Cada matiz representa una idea, una propuesta, una forma distinta de entender el progreso. Hay pasión transformadora, diálogo sereno, esperanza sostenible y territorial o transparencia clara. Pero, en lugar de combinar esos matices para ofrecer soluciones, muchos optan por reducir el debate a un monocromo repetitivo: acusaciones cruzadas, reproches previsibles y titulares vacíos. No gobiernan: reaccionan. No construyen: señalan.
Basta observar cualquier sesión parlamentaria o debate público reciente para comprobar cómo el tiempo dedicado a propuestas queda eclipsado por el intercambio de críticas.

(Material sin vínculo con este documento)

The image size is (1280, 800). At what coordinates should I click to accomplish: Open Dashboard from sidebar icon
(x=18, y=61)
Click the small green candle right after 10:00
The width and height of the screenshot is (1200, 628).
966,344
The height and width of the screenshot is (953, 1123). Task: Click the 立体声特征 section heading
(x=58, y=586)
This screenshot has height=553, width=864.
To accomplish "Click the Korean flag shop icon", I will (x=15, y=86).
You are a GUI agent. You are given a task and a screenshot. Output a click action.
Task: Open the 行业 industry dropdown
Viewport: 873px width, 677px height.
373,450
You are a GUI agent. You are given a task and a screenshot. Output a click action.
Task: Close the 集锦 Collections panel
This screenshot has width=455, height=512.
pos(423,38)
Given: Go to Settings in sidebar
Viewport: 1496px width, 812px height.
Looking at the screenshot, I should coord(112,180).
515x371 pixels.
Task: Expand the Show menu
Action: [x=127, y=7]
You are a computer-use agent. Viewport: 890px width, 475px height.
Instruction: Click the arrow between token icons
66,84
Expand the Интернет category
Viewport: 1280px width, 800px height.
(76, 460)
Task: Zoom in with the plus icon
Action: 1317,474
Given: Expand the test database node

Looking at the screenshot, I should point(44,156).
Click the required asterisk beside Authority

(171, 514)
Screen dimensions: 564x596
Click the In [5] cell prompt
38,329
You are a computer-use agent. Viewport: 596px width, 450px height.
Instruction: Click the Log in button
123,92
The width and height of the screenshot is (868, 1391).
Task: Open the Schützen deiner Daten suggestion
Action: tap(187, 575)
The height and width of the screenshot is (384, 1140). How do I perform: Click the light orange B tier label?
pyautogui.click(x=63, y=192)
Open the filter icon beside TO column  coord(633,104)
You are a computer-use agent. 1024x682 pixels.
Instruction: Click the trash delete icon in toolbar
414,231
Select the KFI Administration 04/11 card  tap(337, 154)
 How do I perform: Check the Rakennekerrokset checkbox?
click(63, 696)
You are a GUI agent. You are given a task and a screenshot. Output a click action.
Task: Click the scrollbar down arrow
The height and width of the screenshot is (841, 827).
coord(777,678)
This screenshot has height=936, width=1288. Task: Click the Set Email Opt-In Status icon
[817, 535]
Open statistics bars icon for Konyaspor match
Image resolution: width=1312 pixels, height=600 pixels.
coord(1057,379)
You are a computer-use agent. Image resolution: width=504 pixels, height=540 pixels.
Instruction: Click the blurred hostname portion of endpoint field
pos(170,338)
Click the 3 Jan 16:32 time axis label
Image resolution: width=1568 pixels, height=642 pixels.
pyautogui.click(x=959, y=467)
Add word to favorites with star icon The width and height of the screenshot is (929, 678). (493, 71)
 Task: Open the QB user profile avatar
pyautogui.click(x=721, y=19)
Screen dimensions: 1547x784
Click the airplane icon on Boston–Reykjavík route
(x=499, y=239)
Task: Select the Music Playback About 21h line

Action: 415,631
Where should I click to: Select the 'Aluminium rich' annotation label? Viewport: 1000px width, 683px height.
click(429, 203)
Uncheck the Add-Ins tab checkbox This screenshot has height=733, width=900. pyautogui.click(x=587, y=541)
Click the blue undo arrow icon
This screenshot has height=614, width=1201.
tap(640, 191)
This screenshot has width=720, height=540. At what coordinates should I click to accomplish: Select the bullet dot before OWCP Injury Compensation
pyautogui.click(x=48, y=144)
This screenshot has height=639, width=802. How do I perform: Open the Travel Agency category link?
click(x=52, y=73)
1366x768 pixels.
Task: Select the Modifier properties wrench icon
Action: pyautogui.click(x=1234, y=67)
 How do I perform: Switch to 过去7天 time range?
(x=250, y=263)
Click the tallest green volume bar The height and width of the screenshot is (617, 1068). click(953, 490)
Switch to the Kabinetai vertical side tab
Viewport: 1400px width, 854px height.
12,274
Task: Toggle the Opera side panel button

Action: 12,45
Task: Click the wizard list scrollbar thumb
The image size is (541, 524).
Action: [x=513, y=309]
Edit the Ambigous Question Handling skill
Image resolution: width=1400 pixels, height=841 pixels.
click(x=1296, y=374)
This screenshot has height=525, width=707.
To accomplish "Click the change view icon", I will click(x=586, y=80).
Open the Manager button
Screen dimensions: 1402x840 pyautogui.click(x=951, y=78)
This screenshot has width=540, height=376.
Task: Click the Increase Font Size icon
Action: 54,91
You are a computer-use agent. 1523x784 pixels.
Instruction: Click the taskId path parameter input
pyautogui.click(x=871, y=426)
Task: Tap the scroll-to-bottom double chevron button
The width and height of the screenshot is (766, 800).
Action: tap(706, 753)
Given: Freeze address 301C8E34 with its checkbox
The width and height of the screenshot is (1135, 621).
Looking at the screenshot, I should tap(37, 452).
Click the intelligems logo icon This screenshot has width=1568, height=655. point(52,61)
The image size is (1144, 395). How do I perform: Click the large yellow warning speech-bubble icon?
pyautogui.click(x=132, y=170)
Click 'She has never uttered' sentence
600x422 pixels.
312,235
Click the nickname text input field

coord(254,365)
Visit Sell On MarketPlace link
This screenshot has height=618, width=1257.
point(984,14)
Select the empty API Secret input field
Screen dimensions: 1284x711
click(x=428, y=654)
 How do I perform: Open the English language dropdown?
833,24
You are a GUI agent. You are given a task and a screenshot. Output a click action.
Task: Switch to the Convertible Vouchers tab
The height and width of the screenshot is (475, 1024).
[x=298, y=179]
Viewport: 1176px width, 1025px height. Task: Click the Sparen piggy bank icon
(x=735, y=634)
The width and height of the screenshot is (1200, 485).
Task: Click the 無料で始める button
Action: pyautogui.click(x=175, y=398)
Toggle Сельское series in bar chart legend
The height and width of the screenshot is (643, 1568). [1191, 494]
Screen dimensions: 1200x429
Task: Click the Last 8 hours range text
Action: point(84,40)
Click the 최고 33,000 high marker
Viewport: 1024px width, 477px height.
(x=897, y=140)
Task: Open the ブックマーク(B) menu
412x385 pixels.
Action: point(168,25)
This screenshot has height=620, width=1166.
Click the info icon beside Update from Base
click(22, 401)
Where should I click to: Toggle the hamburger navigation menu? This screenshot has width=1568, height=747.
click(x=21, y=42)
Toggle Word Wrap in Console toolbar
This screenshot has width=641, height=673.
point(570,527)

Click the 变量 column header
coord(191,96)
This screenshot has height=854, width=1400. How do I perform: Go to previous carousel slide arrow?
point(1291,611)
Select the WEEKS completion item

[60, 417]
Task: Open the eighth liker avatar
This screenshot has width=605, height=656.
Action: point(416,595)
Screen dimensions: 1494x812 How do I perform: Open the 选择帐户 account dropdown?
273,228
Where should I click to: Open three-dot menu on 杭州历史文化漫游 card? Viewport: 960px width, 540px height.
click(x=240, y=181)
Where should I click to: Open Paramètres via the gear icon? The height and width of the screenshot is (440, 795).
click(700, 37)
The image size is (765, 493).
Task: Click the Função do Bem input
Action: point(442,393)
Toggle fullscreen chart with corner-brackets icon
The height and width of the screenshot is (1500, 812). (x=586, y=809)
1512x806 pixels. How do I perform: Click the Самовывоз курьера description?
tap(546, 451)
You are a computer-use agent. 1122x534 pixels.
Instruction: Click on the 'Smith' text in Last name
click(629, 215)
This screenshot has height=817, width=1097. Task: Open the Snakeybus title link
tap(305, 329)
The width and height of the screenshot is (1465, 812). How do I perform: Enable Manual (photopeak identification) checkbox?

Han cambiado los pinceles por altavoces, y el arte de gobernar por el ruido constante. Donde deberían existir matices, solo hay trazos gruesos que emborronan el lienzo común. Parece que algunos colores molestan más que otros, y en lugar de sumarlos al cuadro, se les ignora o se les ataca.
La política debería recordar que su misión principal es consensuar y responder a las necesidades reales de los habitantes, independientemente de qué color ocupe el poder.
Más que enfrentamientos ideológicos, rivalidades personales o egos inflados, la ciudadanía necesita acuerdos, soluciones prácticas y atención a lo que realmente importa: bienestar, servicios, oportunidades y futuro compartido. Los egos no pueden seguir pintando sobre el lienzo de todos: cada proyecto, cada decisión, debería construirse con humildad y enfoque en lo común.
Una política sin matices, sin consenso y dominada por egos, que además teme o ignora ciertos colores, no es más clara: es simplemente más pobre. Por eso urge recuperar la esencia de esa paleta olvidada, donde cada idea suma, cada voz cuenta y ninguna se impone a base de descalificar a la otra.
Porque cuando la política pierde sus colores, su sentido de servicio y la humildad necesaria para trabajar juntos, no solo pierde riqueza: pierde también su propósito.